**Supplied data:**
----

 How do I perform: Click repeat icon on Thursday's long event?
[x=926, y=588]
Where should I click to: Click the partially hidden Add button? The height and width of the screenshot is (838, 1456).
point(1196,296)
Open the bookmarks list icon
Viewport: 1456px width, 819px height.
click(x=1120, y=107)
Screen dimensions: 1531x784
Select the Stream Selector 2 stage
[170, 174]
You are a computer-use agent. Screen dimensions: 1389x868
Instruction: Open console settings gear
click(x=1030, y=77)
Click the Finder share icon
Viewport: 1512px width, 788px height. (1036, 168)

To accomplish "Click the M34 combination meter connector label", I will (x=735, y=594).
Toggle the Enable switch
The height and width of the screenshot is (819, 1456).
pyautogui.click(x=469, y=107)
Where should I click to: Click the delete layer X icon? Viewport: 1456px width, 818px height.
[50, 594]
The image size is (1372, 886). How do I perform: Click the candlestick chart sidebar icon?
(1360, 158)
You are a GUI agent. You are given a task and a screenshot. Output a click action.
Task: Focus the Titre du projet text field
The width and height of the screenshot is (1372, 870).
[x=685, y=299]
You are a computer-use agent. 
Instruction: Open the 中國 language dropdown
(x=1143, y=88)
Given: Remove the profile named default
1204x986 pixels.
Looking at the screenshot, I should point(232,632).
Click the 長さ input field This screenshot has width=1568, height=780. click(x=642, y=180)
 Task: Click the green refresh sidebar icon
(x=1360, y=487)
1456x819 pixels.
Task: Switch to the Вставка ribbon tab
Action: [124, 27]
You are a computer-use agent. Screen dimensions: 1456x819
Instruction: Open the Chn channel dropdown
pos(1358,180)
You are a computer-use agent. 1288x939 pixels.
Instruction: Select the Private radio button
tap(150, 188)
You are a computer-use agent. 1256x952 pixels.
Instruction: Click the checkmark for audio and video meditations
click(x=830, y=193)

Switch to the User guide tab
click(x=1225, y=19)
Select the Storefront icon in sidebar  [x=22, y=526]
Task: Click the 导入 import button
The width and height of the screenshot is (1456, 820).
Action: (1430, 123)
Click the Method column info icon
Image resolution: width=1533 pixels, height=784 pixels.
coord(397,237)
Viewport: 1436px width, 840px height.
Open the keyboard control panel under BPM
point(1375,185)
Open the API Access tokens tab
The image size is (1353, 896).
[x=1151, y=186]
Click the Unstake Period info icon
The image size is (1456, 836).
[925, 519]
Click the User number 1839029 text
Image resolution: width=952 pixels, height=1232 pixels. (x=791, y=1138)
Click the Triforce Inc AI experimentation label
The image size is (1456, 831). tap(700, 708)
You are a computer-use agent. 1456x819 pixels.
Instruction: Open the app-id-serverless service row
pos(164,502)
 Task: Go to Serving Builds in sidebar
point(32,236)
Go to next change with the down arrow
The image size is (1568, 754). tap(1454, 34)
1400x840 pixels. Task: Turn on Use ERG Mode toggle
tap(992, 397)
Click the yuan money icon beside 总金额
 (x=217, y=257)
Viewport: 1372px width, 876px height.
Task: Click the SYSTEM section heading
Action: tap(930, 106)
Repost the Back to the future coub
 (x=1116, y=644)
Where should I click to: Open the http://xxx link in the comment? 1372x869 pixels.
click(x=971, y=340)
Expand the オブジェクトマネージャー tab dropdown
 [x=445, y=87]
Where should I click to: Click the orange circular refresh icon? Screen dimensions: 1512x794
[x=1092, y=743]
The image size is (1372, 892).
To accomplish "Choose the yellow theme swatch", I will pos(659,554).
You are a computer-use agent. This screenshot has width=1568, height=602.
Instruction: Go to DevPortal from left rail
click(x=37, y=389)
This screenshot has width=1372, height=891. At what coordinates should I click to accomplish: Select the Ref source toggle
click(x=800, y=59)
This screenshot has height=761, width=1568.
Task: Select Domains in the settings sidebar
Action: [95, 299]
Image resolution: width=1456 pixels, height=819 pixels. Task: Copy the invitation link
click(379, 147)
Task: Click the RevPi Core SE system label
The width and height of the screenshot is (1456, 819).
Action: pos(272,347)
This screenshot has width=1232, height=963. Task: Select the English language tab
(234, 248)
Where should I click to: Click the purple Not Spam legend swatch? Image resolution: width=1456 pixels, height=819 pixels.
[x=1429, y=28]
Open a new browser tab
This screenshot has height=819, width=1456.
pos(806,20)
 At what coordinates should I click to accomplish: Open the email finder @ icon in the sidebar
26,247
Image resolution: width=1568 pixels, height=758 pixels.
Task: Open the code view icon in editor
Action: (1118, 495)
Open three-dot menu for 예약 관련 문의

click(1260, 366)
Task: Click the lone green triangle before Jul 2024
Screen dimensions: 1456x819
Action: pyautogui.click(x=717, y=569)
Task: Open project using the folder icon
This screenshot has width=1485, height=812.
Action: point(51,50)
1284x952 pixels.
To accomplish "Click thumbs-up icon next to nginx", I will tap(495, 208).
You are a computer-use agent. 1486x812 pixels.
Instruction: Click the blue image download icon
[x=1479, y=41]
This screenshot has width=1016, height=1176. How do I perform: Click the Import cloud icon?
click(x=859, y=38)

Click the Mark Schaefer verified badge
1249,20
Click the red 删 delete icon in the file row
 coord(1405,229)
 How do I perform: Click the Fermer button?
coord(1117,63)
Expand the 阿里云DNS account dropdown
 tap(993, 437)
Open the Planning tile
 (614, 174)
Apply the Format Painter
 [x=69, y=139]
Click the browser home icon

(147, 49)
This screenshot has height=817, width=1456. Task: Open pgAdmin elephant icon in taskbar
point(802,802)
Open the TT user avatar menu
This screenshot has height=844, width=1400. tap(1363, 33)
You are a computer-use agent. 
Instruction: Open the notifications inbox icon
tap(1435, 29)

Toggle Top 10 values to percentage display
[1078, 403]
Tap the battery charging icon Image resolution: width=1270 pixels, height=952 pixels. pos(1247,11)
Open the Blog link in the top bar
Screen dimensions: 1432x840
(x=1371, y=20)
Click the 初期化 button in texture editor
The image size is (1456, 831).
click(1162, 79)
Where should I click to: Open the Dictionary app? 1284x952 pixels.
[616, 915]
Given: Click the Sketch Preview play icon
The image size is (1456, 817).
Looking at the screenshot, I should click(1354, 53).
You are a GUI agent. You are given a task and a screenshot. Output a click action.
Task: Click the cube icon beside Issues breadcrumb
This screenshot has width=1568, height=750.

----

Look through the entries above. Copy out every line holding the word "will".

To accomplish "Click the M34 combination meter connector label", I will (x=735, y=594).
To accomplish "Choose the yellow theme swatch", I will pos(659,554).
To accomplish "Click thumbs-up icon next to nginx", I will tap(495, 208).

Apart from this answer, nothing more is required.